I actually reached Salamanca two days early after cycling 561 kilometers, despite getting busted by the police, navigating Portugal’s backroads maze, and that hellish ride to Castelo Branco on Day 3. Here’s the route I took to get to Salamanca:
STAGE 1 SUMMARY: Lisbon – Salamanca
Distance: 561.43 km
Climbing: 4,912 meters
Contender for best pastry/dessert in Europe so far: Tough call, but probably the pastel de nata at Antiga Confeita in Belem, a district of Lisbon. Two friends separately suggested I sample the custard tarts there. They’ve been making these delicious pasteis since 1837. By now I think they have the recipe right.
Contender for prettiest church in Europe so far: The Cathedral of Ciudad-Rodrigo.
Most popular blog posting so far: “Busted,” trailed by “When you’re going through hell…” The “foreplay!” post from the previous week was also quite popular. OK, I get it: this readership likes struggle and sex.
Tomorrow is Sunday, a national rest day. I figure I should get in on the act, too, since I do have some extra time on my hands. I will take a second rest day in Salamanca, giving me a chance to check out the tapas scene and a concert in the Plaza this evening, and to witness another bullfight in Iberia tomorrow. Spain’s first University was founded here in 1218, and ever since the city has been known for offering a good time.

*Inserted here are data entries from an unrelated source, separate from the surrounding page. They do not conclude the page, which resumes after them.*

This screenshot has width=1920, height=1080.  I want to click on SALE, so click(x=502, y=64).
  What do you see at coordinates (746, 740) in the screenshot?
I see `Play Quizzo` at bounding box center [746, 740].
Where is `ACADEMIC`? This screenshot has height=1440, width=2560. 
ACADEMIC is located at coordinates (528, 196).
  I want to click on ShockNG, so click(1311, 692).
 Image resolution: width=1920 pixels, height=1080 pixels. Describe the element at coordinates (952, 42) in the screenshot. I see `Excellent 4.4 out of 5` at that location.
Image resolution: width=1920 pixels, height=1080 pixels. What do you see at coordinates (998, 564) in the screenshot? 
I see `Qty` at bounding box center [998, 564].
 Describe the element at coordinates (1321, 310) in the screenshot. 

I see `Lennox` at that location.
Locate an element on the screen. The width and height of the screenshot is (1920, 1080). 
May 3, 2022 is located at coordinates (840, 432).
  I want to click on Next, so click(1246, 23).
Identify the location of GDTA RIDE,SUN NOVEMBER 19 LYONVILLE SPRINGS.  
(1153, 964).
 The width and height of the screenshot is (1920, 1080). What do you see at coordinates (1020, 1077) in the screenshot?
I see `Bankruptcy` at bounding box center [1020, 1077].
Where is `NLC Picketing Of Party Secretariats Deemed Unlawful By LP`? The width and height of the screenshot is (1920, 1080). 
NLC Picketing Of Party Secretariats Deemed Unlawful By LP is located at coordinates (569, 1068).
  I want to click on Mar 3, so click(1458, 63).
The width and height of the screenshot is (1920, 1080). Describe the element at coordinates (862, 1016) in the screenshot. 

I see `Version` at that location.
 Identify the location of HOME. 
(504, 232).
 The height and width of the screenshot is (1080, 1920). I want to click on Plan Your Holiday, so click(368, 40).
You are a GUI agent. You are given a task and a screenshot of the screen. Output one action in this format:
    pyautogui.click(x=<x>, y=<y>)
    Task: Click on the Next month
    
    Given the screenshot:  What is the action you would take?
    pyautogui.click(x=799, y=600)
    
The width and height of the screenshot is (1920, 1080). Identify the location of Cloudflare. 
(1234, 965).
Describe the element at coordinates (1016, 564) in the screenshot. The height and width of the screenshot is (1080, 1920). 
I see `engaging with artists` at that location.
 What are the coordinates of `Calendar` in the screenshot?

Speaking of reputations, I now understand why Spain is renown as cyclist-friendly. I love it here. It’s easy. The roads are well maintained and well signposted; navigation is straight-forward. There’s scarce traffic on the secondary roads I take, but drivers are extremely respectful and cautious when they do pass. On my trip from Ciudad Rodrigo there were abundant service stations, restaurants, hostels and even SOS stations along the way. Plus, I have yet to encounter the local police.
Today I shaved for the first time in a week, organized laundry, and took care of housekeeping: bike maintenance, cleaning my water bottles with efferdent (the denture cleaner, a trick I learned last summer); restocking some provisions at a local supermarket (fruit, nuts, bread, chocolate). I made a faux-pas at the supermarket. I picked up fruit with my bare hands, not with plastic gloves like everyone else. I’m also planning the second leg of my journey, to San Sebastian, taking advantage of the wifi hotspot in the Plaza while sitting at an outdoor cafe for much of the afternoon.
Day 6 summary: Ciudad Rodrigo – Salamanca, Spain
Day 6 distance: 90.47 km
Day 6 ascent: 300m (guesstimation – GPS wasn’t cooperative)
Terrain: rolling hills, past many ranches. This is the heart of Spain’s fighting bull breeding area.